Effect of oxygen hyperbaric therapy on malondialdehyde levels in saliva of periodontitis patients with type 2 diabetes mellitus

hyperbaric oxygen malondialdehyde saliva


  • Dian Mulawarmanti
    Department of Biochemistry, Faculty of Dentistry, Universitas Hang Tuah, Indonesia
  • Widyastuti Widyastuti Department of Periodontology, Faculty of Dentistry, Universitas Hang Tuah, Indonesia


Background: Lipid peroxidation (LPO) has implication in pathogenesis of several pathological disorders including periodontitis. Malondialdehyde (MDA) is end products of upid peroxidation. Hyperbaric Oxygen Therapy (HBOT) involves the administration of 100% oxygen under atmosphere pressure and has been used as an adjuvant therapy, while saliva is a diagnostic tool for many oral and systemic diseases. Purpose: The aim of this study was to examine the effect of HBOT on malondialdehyde in saliva to measure lipid peroxidation in periodontitis patients with type 2 Diabetes Mellitus (DM). Methods: Eight regulated type 2 DM subjects were compared to ten unregulated periodontitis patients type 2 DM (n = 18). Pre HBOT and after 10 days HBOT with 2.4 ATA dose, unstimulated whole saliva samples from study subjects were collected, centrifuged at 3000 g for 15 minutes and were then stored at 80° C until analyzed. The MDA level was determined with 2-thiobarbituric acid by a colorimetric method at 532 nm.

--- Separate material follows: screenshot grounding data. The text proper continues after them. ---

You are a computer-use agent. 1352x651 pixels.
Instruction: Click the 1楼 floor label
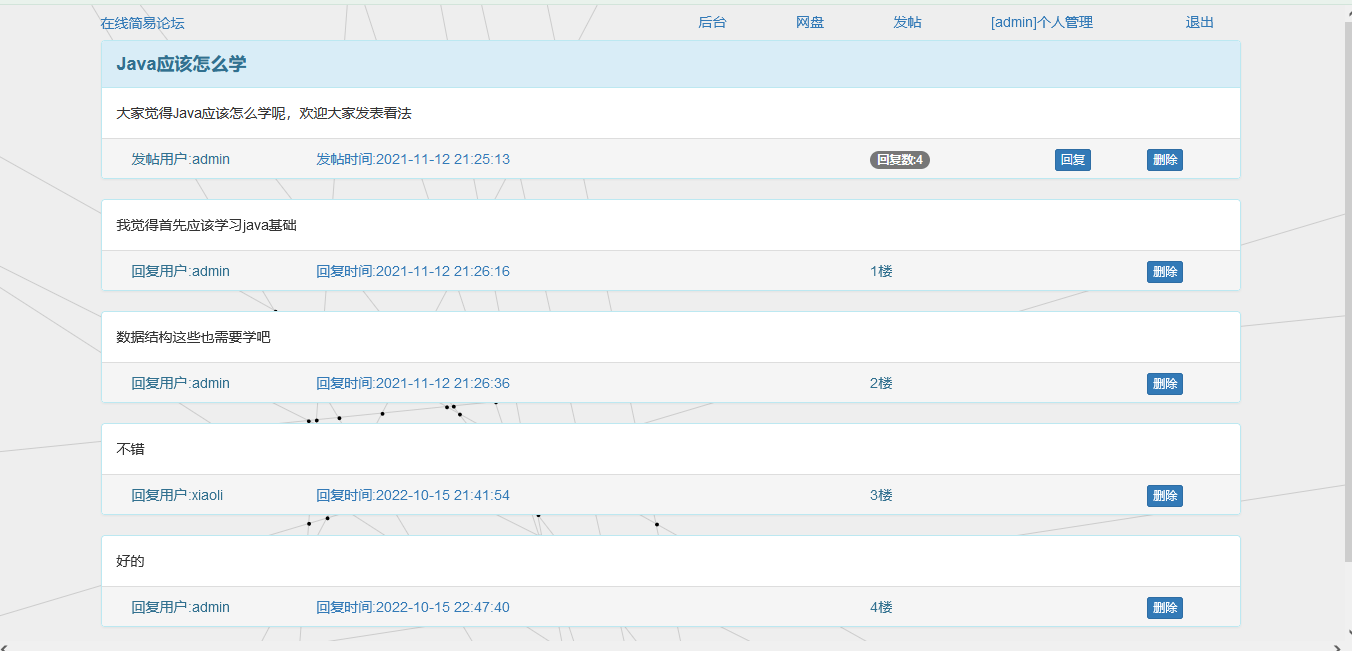click(x=881, y=272)
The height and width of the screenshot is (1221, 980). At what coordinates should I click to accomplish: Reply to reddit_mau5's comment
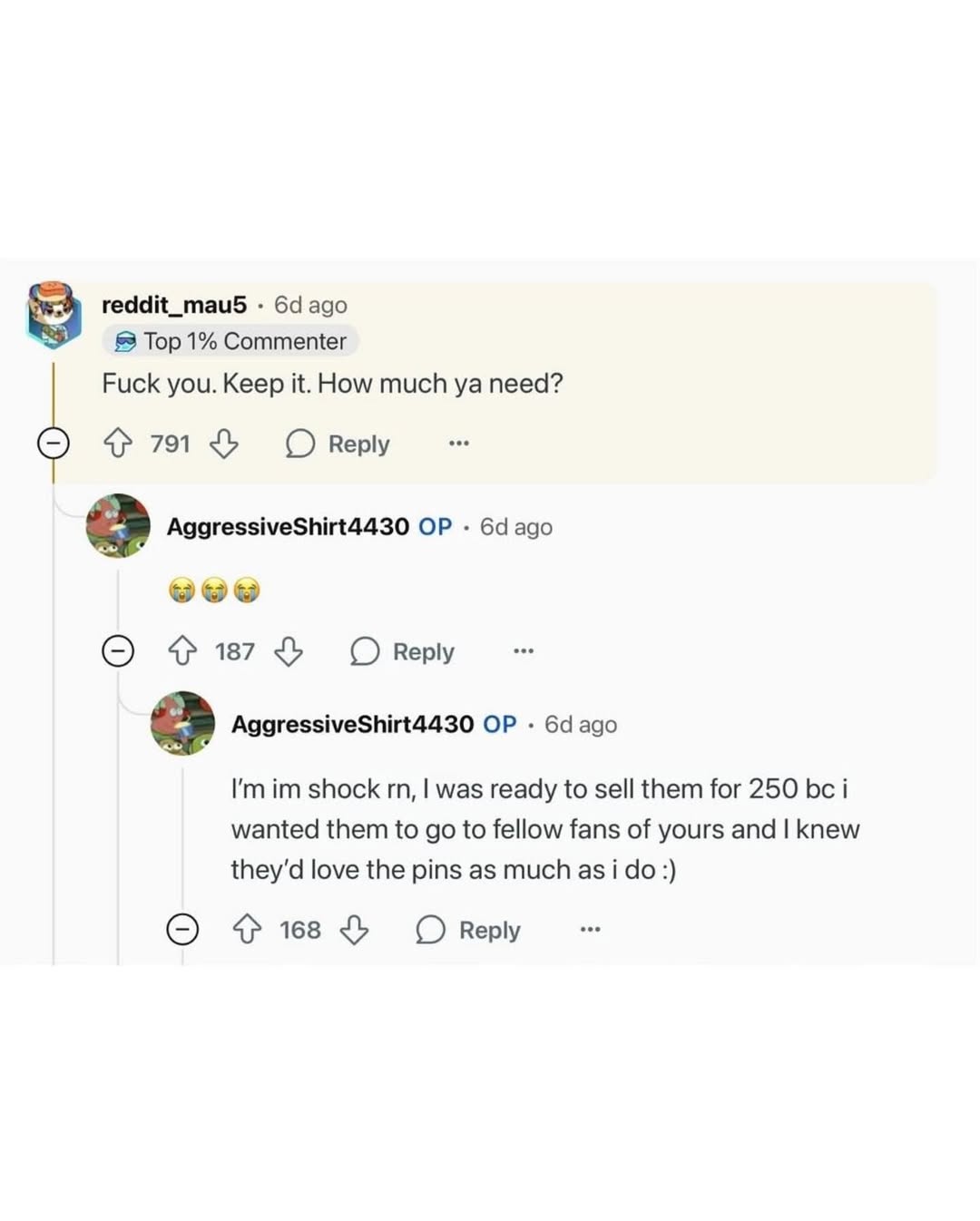click(338, 444)
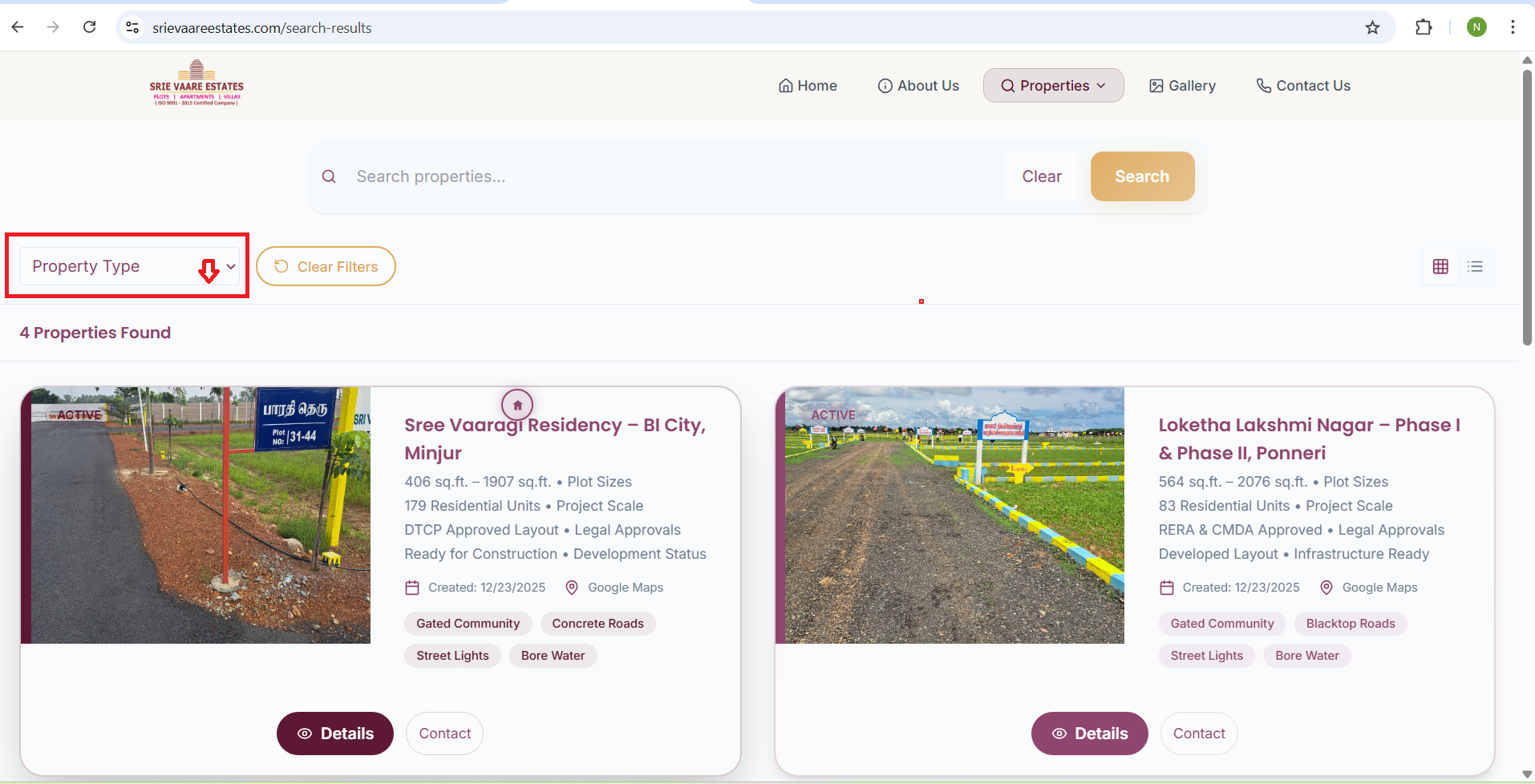
Task: Click the Srie Vaare Estates logo
Action: pyautogui.click(x=196, y=83)
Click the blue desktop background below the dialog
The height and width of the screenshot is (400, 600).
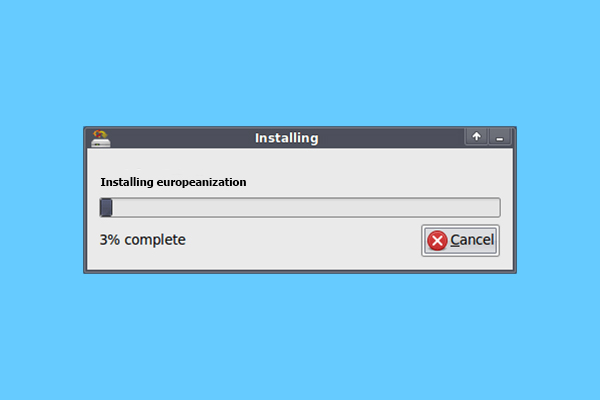point(300,337)
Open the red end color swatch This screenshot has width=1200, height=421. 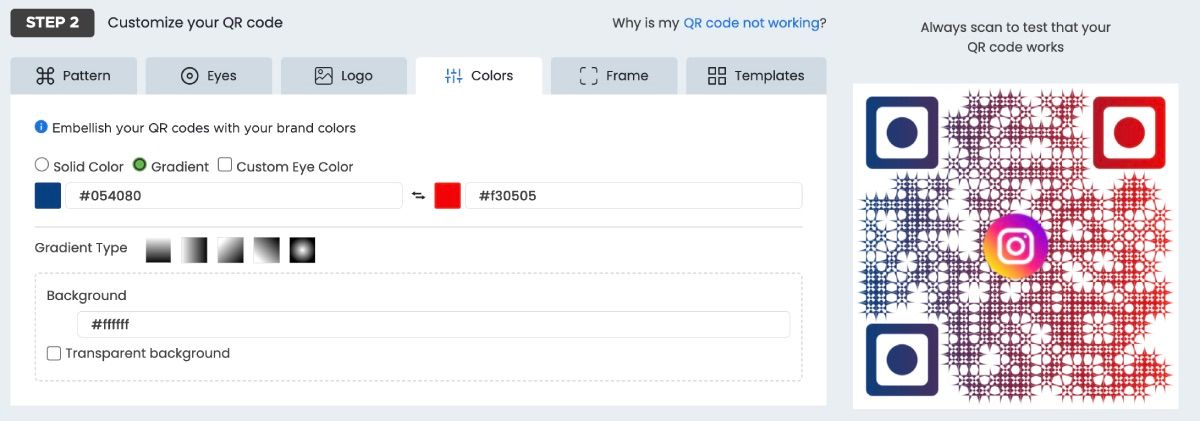coord(447,196)
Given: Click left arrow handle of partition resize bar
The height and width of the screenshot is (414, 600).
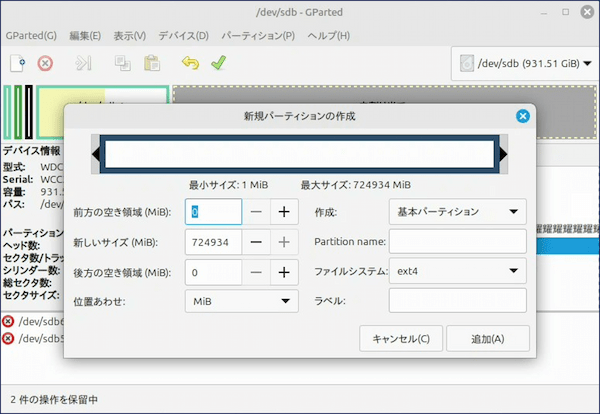Looking at the screenshot, I should (x=97, y=154).
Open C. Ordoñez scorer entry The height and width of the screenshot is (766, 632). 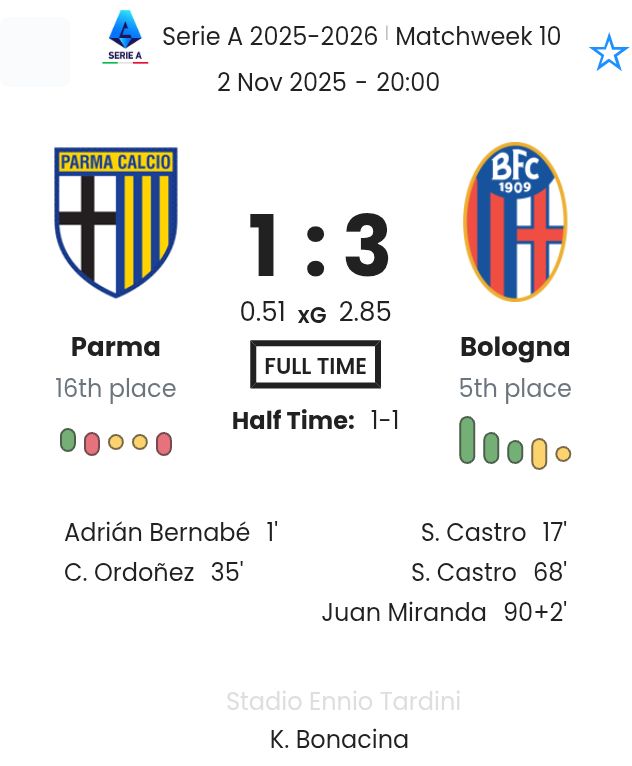(129, 573)
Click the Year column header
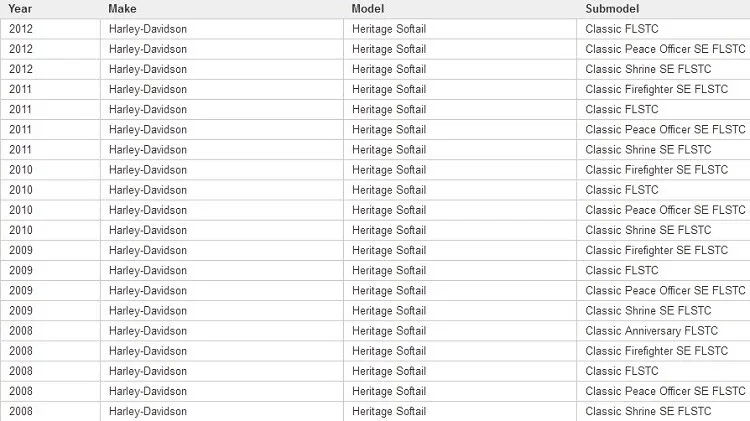 coord(20,9)
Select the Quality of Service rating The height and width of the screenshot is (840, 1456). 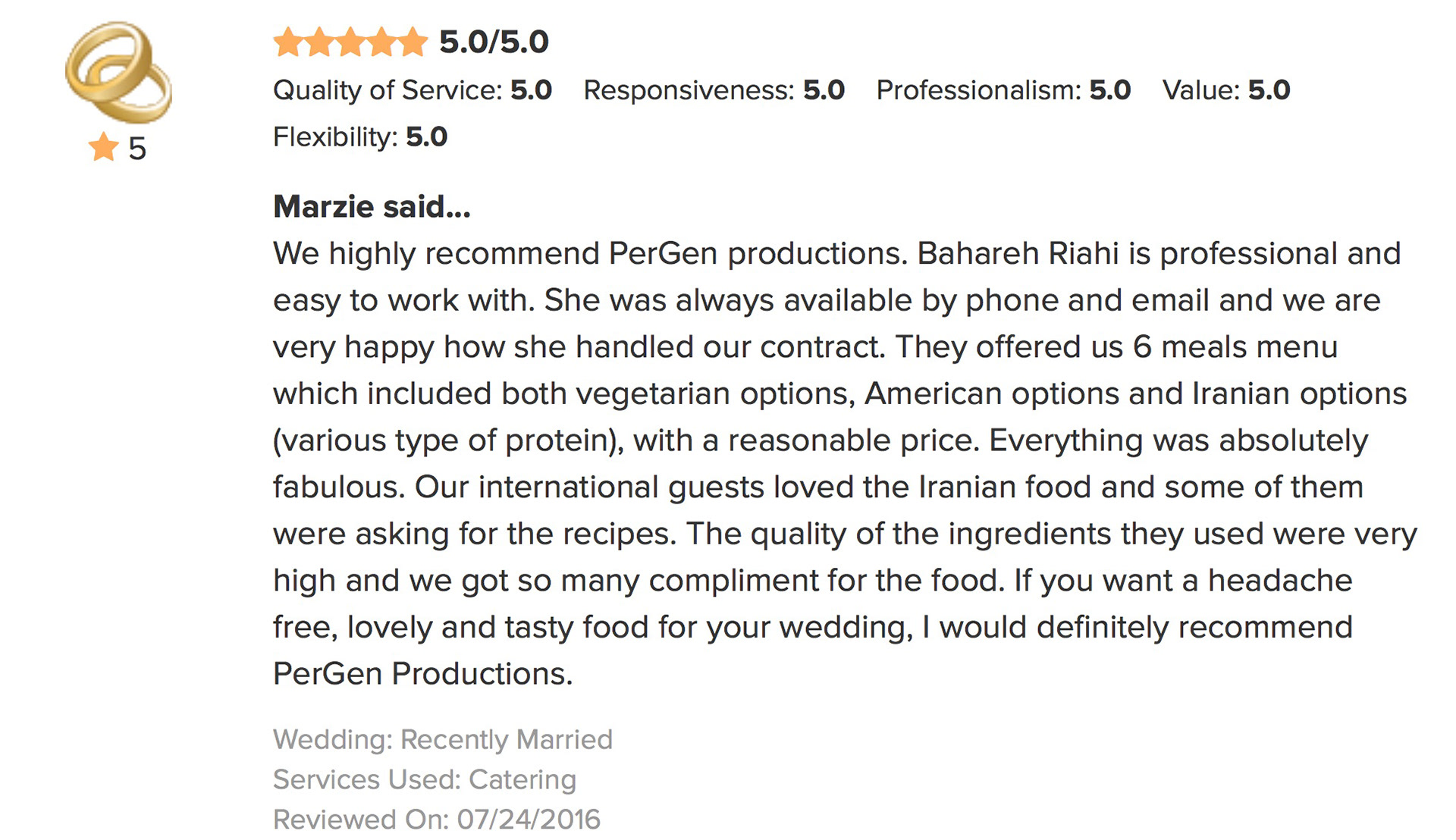(x=412, y=90)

Results: Data showed that regulated type 2 DM had lower level of MDA (3.08 ± 0.62 ug/mol) compared with unregulated periodontally- type 2 DM subjects (5.88 ± 1.04 ug/mol) (p>0.05). MDA levels were significantly lower after HBOT in regulated DM (2.30 ± 0.46 ug/mol) compared with unregulated periodontally type 2 DM (4.09 ± 0.77ug/mol) (p < 0.05). The regulated DM subjects and post HBOT showed MDA levels lower than the periodontally-unregulated group significantly. Conclusion: The saliva of periodontitis patients with unregulated type 2 DM showed more lipid peroxidation than regulated DM type 2. HBOT decreased MDA levels in regulated and unregulated type 2 DM with periodontitis.